Another step would be to turn the heater off if a door is open and the temperature is dropping – right now, I am not planning to allow the door to be shut remotely for the reasons mentioned earlier. At least turning the heater off avoids wasting a load of energy. I can control the heater via Insteon. I would just need another SPE to provide the interface between the filtered alerts and my Insteon server.

Still, one day it would be nice to do this properly. This entails understanding the state of the space – things like are there any people in it? This is not completely trivial as the system can’t always see someone inside a car. However, it can assume (until I get an autonomous vehicle) that if a car is moving or has moved, there must be someone driving and, until the system detects that person leaving the space, it must also assume that it should take no autonomous action. However, it needs to maintain state in order to be sure that there’s nobody in the space (or in a car just outside the space) so that it can take control. I have a feeling that there may be quite a few corner cases with this but it would be fun to try, even if it only simulates trying to close doors.

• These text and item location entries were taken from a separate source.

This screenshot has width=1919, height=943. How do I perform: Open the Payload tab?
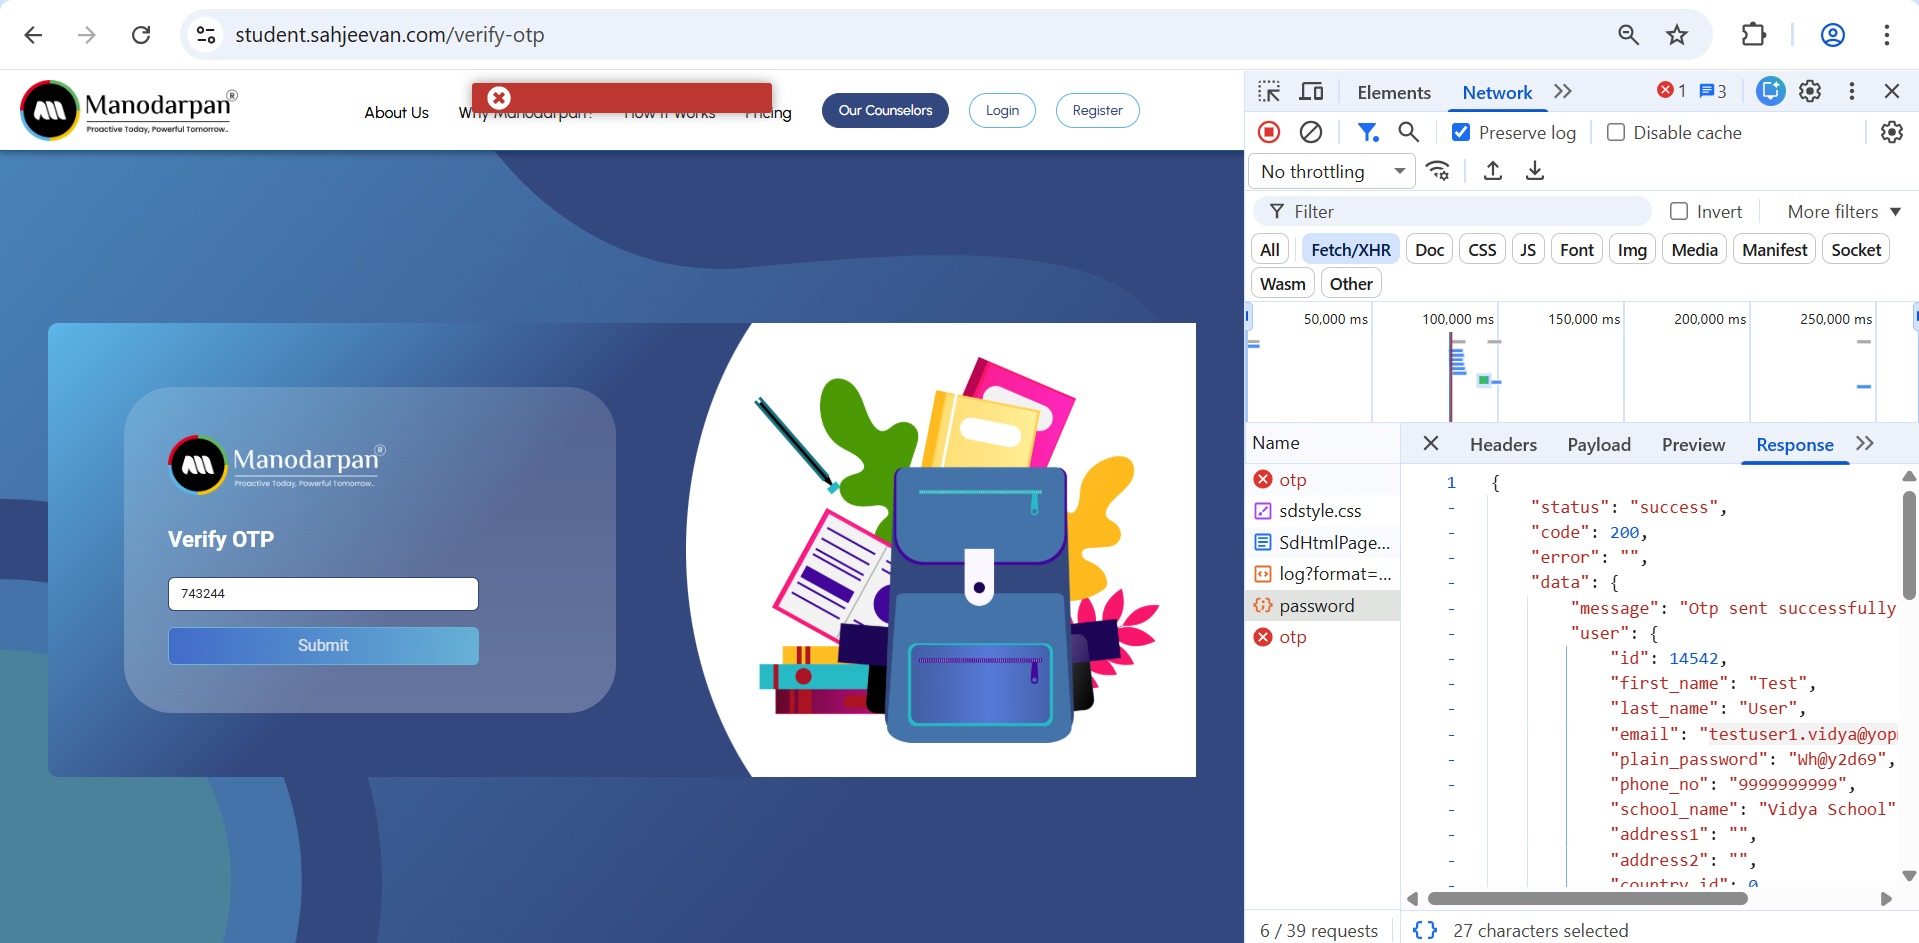pyautogui.click(x=1598, y=444)
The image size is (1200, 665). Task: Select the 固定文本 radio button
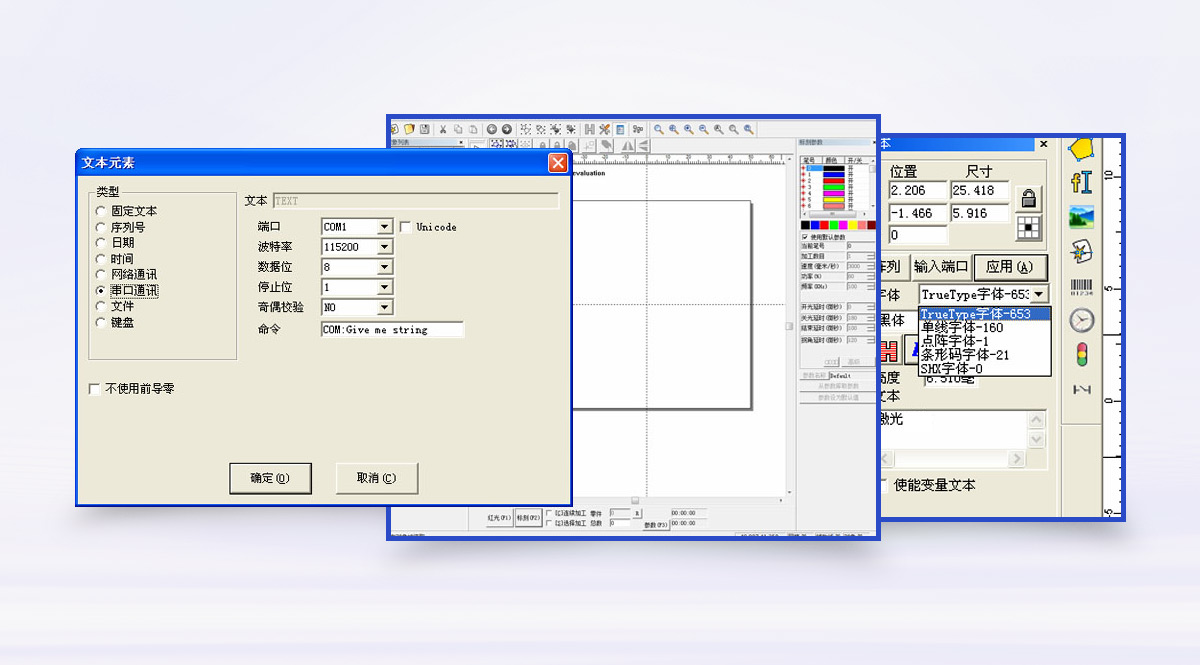101,211
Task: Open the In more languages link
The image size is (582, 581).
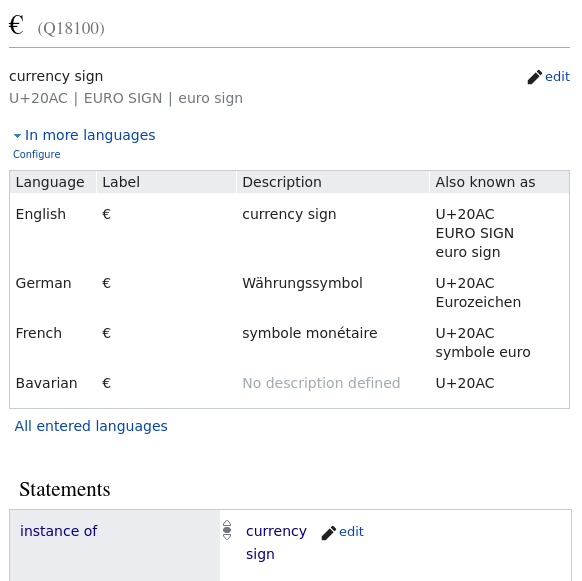Action: pos(90,135)
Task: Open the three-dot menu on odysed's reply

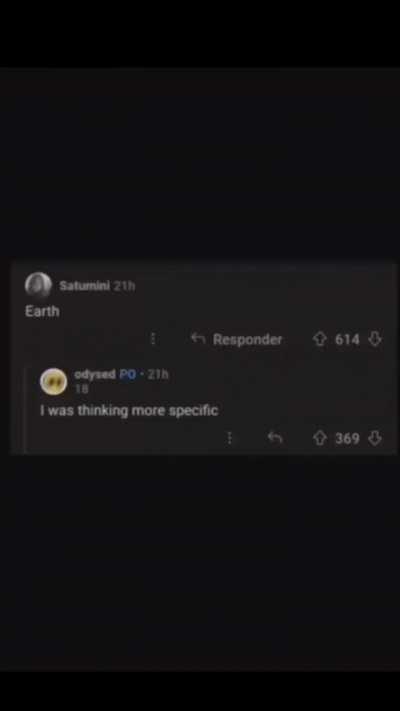Action: point(229,438)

Stereolabs ZED depth camera with YOLO

The Stereolabs ZED camera is a quite effective way of generating depth-enhanced video streams and it seemed like it was time to get one and integrate it with rt-ai Edge. I have worked with one of these before in a different context and I knew that using the ZED was pretty straightforward.

The screen capture above shows the ZED YOLO C++ example code running. The mug in the shot was a bit too close to the monitor to get picked up and my hand was probably too close in general hence the strange 4.92m depth reading. However, it does seem to work pretty well. It even picked up the image of the monitor on the screen as a monitor.

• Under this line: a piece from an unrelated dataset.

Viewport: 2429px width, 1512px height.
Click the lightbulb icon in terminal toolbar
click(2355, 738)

Just as a note, I did have to modify the main.cpp code to run. At line 49, I had to add a std:: in front of an isfinite() call for some reason. Maybe something odd on my Ubuntu system. Also, to get the standard samples to build, I had to add libxmu-dev as another dependency.

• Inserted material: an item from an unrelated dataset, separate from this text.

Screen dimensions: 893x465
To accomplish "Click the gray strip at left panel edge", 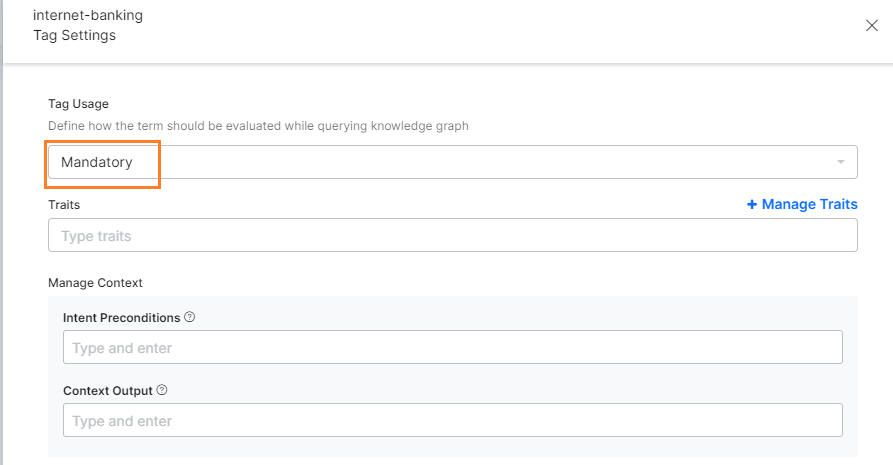I will 2,232.
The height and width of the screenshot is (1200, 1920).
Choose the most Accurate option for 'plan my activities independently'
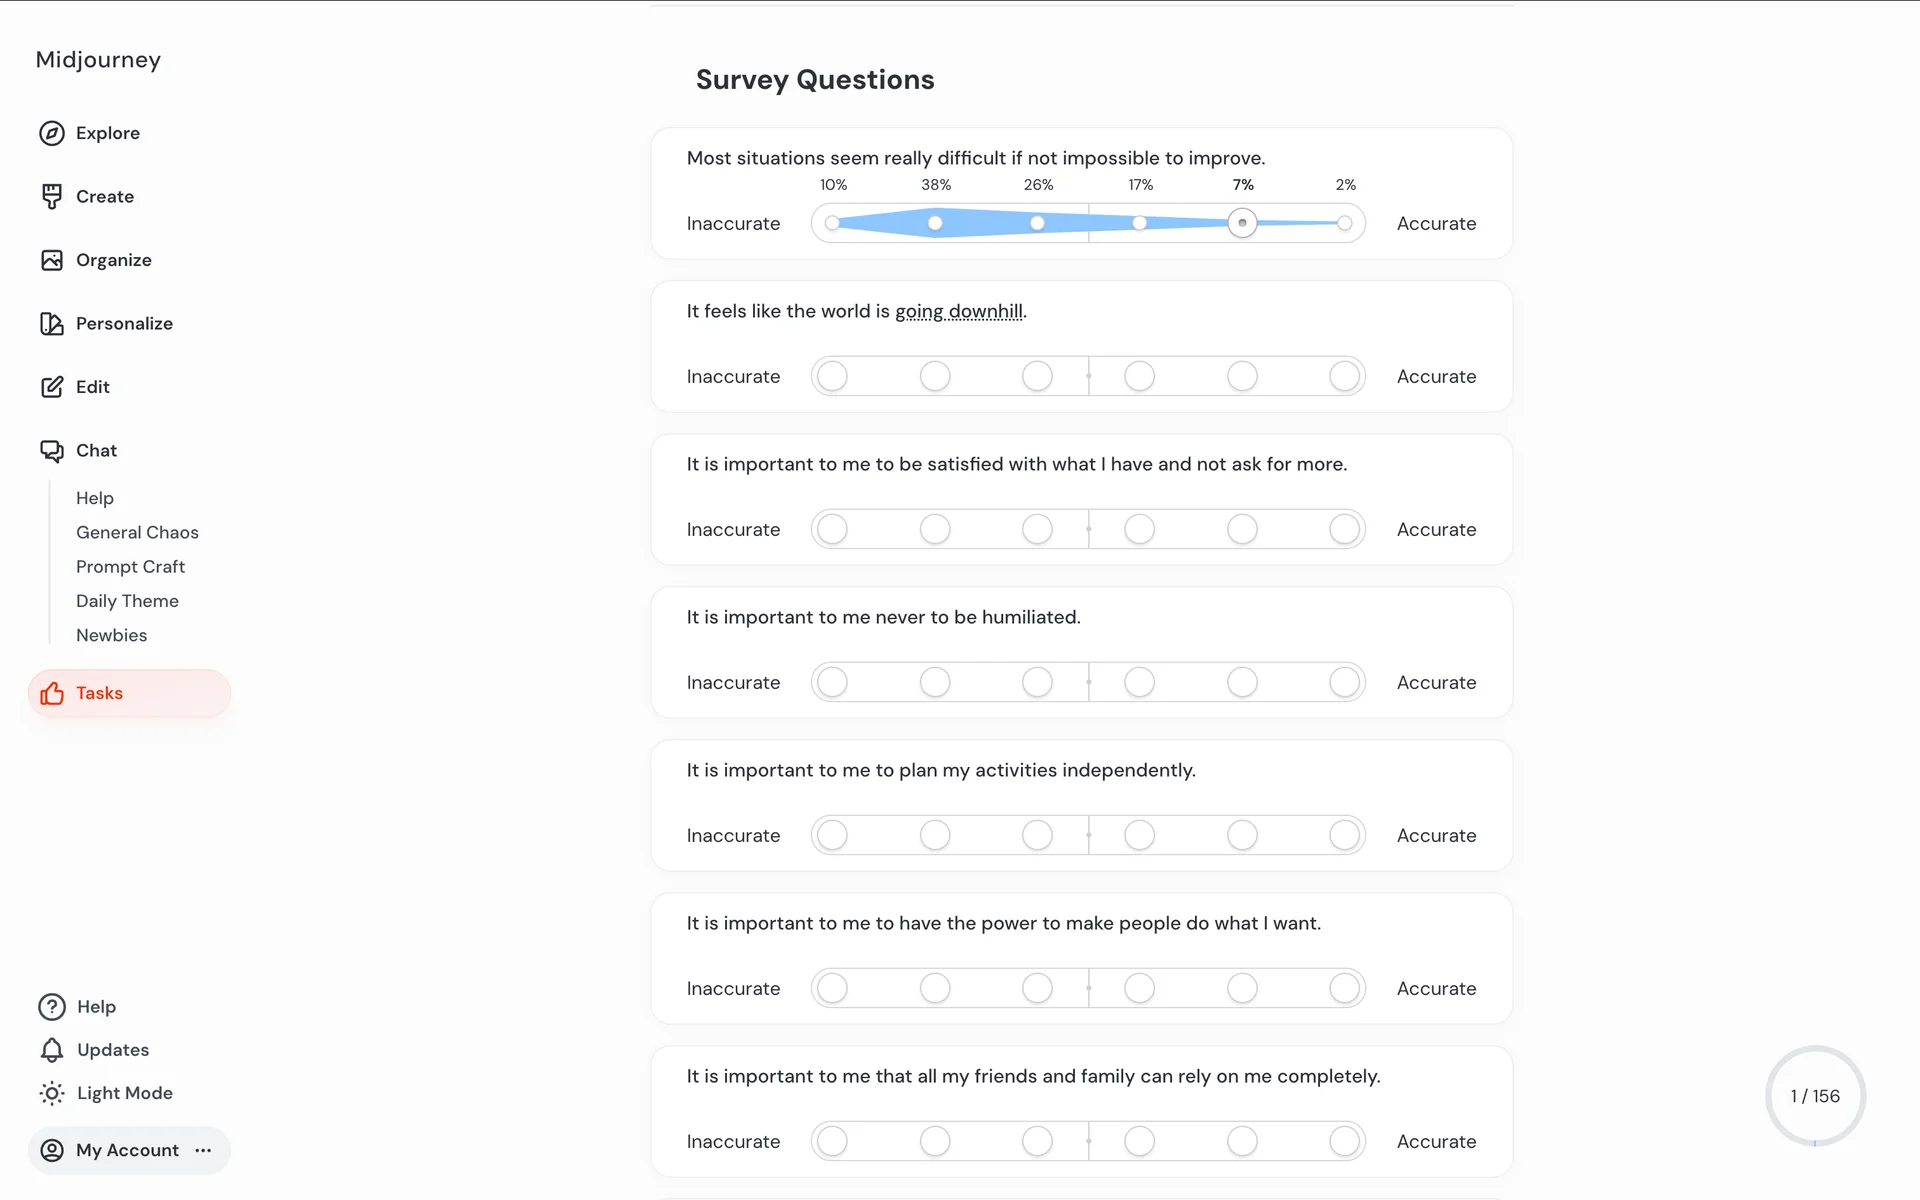(1344, 836)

Now comes the task of adding this to rt-ai Edge. I am going to split this into two: the first is to produce a new camera SPE that works with the ZED and outputs the depth image in addition to the normal camera image. Then, the CYOLO SPE will be modified to accept optional depth information and perform the processing to generate the actual object depth value. This seems like a more general solution as the ZED SPE then looks like a standard depth camera while the upgraded CYOLO will be able to work with any depth camera.

Getting email alerts from the YOLOv3-based driveway detection system

The YOLOv3-based driveway detection system is now running full-time to see how workable the system is in real life. The associated rtaiDesigner design looks like this:

It has a new SPE called SendEmail that, well, does exactly that. The YOLOFilter SPE has been modified so that it also attaches a frame from the video captured during the detection. The SendEmail SPE then creates an email with the text message generated by YOLOFilter and attaches the image. The screen capture at the top shows an example of the email that is sent.

SendEmail can queue up messages if they occur at more than a preset rate so that the total email rate is limited. After a timeout, the email sent contains the detections that had been queued up during the hold-off period.

It is also possible to look at the historical data to see what actually transpired. The PutManifold SPE passes the video data and YOLO metadata to ManifoldStore for long-term storage. The rtaiView app can then be used to look back over the data. The screen capture above shows a frame from the same sequence displayed in rtaiView and the associated YOLO metadata. It’s all working quite well, actually.